Some email products now make use of Advanced Threat Protection (ATP), which has the potential to thoroughly mangle any server-generated emails that you send. Essentially, it replaces any URLs in your message with so-called "safe links", which can render your emails illegible. Here is an outline of the problem and how to avoid it. Thanks to Gary Douthwaite for alerting me to this problem.
If you are in the habit (as I am) of using server-generated plain-text emails that contain URLs (or more specifically, web site addresses) then you might find that certain email packages - Outlook, gmail etc - replace your compact url, like, e.g.

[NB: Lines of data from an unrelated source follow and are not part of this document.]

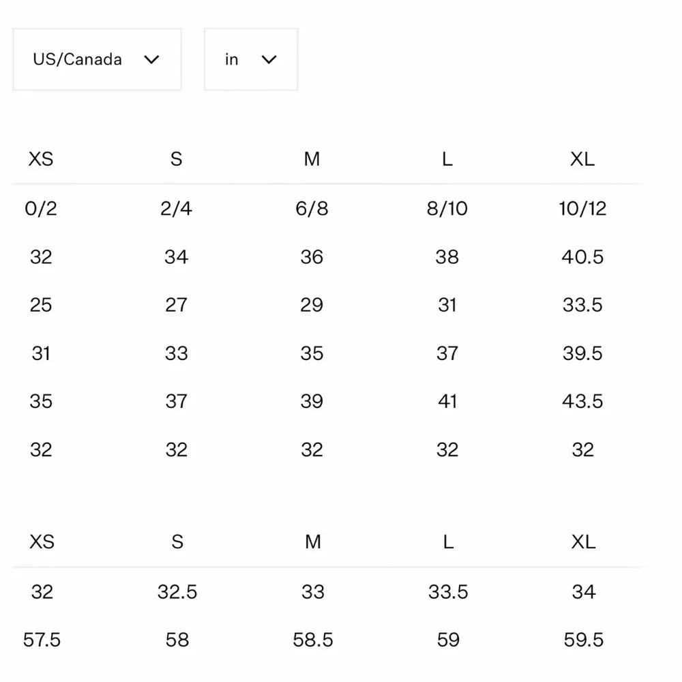
Task: Click the 0/2 size cell
Action: (x=41, y=208)
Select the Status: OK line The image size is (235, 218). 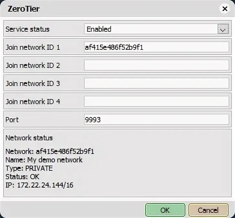coord(22,177)
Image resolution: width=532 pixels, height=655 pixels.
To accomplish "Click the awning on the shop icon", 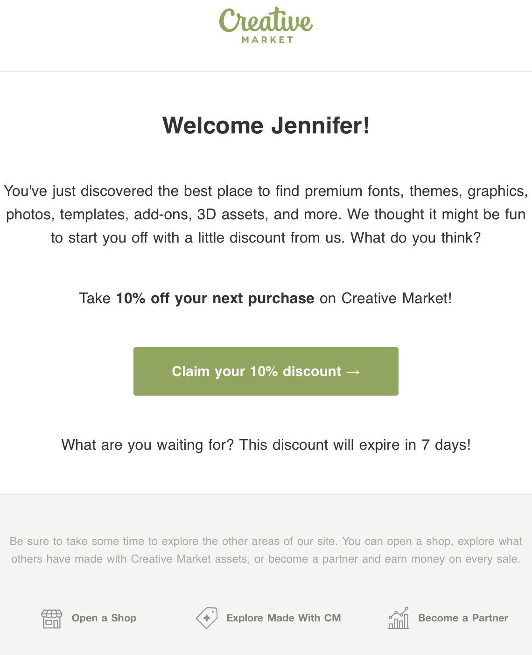I will pyautogui.click(x=51, y=612).
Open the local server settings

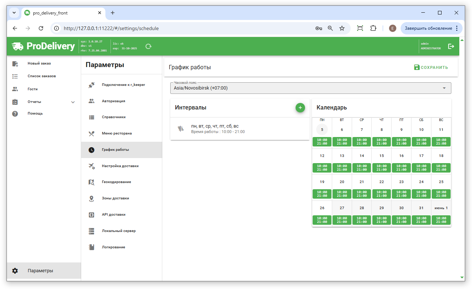[118, 231]
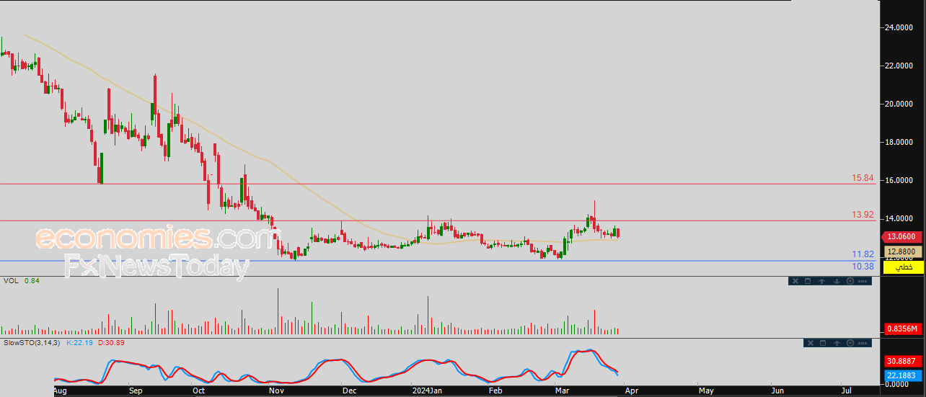This screenshot has width=926, height=397.
Task: Maximize the SlowSTO panel window icon
Action: (823, 344)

http://hidden.earth, with a much longer and illegible URL that directs the reader to a site that checks the email address for validity. As far as I can determine, the algorithm for this is
- If the email is in plain text, parse it for http addresses and replace them
- if the email is in HTML then parse and replace only the href attribute of the <a> tag
Thus, the simplest "cure" is that you send an HTML message instead of plain text. To do this in a way that preserves your original intention regarding line breaks, you should...
- add a MIME header for HTML content (how to do that is not covered in this post)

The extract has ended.